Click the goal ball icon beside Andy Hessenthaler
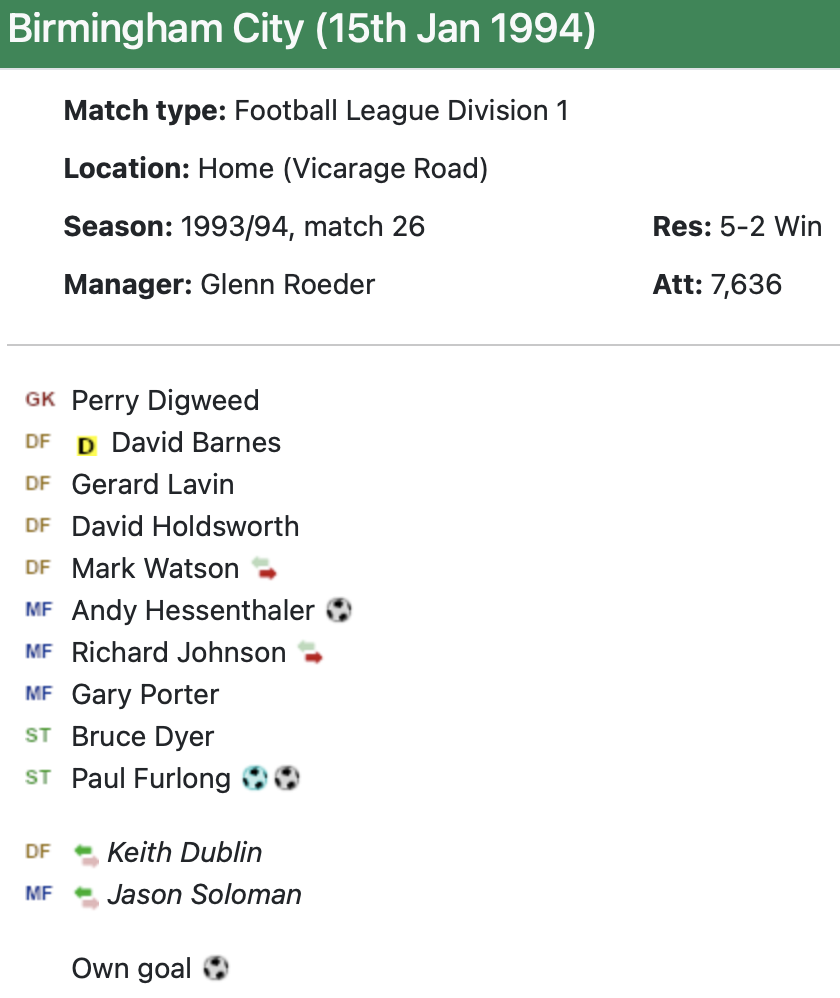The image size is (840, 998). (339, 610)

_ _ _ _ _

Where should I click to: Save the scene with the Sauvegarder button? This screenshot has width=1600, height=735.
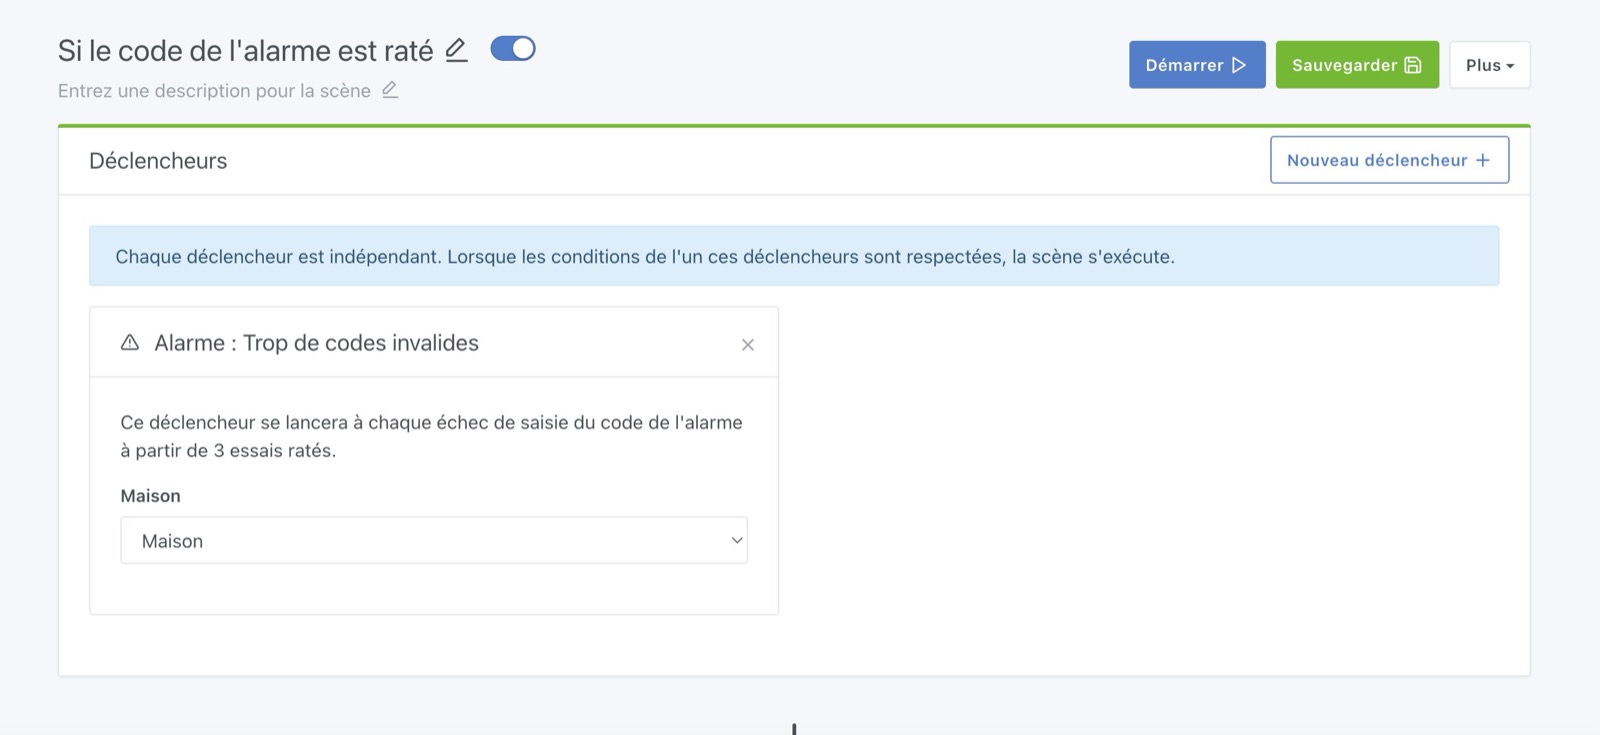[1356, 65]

_ _ _ _ _

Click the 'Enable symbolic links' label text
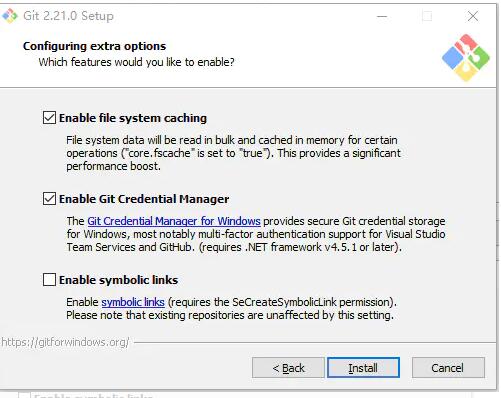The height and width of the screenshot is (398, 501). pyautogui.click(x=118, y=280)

_ _ _ _ _

Work to complete >> Can you rewrite everything from the line containing "Click the goal" down to the line containing "The image size is (840, 998). (339, 610)", with "beside" swapped for "next to" and the pictures left out?

Task response >>
Click the goal ball icon next to Andy Hessenthaler
The image size is (840, 998). (339, 610)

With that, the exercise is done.